秦星看辛掌櫃一臉憤恨的模樣,笑了笑,“掌櫃的,其實您應該感到慶幸!若是酒樓開了業,那陳不善再來使陰招,咱們可就更被動了!現如今還沒開始,一切還來得及!”
辛掌櫃摸了摸上火的嘴,“可最近也不知道怎麼回事,人牙子那邊一個夥計都沒有!”
秦星皺了皺眉,人牙子那裡是專門買賣那些自賣自身,或者被原先主家賣了的奴才們的,居然沒有賣的,總覺得哪裡奇怪,卻又說不上來!想到自己找辛掌櫃的目的,便直接道,“我倒是覺得,這夥計啊,還是用信得過的人,比較好!”
辛掌櫃贊同的點點頭,“那是自然,可這一時半會兒的,哪兒去找這麼多信的過的人!?”
秦星沉默了一會兒,覺得這事兒還是要先和明軒商量一下,再做決定!便賣了個關子,“辛掌櫃安排好酒樓其他事情便好,夥計的事兒,我來辦!月底,咱們開張就是!”
辛掌櫃大喜過望,和秦星接觸了這些日子,知道她不是隨便說瞎話的人,心裡鬆了一大口氣,這才注意到紅衣。
紅衣笑着行了一禮,“掌櫃的好,我是…。
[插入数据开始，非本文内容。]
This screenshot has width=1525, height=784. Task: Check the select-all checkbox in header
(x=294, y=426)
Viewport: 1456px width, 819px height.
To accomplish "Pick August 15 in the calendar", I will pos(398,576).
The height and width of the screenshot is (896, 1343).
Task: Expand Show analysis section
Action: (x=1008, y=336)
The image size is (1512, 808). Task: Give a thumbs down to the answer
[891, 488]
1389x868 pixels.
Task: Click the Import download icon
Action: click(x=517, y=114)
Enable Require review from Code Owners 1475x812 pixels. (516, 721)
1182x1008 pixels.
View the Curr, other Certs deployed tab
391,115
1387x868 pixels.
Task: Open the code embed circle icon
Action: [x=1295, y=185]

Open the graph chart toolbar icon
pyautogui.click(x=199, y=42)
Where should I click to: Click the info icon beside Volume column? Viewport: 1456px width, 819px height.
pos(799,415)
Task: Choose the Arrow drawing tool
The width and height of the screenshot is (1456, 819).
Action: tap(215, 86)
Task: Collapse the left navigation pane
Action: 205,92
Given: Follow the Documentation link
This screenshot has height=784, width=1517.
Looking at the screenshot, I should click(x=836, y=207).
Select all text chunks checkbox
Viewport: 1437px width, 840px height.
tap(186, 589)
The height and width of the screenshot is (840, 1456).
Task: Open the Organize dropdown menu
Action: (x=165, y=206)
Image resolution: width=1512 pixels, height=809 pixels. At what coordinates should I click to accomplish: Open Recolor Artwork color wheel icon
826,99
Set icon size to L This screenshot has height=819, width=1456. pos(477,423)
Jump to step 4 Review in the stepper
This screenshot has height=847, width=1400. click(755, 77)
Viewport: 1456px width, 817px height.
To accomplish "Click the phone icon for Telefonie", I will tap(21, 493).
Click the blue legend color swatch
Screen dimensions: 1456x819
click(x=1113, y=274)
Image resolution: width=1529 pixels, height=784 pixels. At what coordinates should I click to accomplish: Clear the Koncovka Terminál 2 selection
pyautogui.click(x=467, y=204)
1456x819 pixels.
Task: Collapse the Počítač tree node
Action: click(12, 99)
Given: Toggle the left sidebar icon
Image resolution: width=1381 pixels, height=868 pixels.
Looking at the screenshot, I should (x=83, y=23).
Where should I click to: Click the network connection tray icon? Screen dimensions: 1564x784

我是我們姑娘的…丫鬟…我叫紅衣!”她實在是不知道該如何介紹自己,既然鷹主讓自己跟着姑娘,照顧她,那就是姑娘的丫鬟了!
秦星無奈的看了眼紅衣,“姐妹,是姐妹!”
紅衣不好意思的摸了摸後腦勺,嘀咕道,“那哪兒成…被師傅知道,要說我沒規矩了…”
秦星無奈,只得隨她去,在這種封建社會裡,某種思想一旦根深蒂固,是很難根除的!
和辛掌櫃談了一會兒,又請他幫忙找人去把給大姐的宅子和鋪子整修,辛掌櫃滿口答應!從醉魚軒出來,秦星帶着紅衣去了菜市場,找張恆!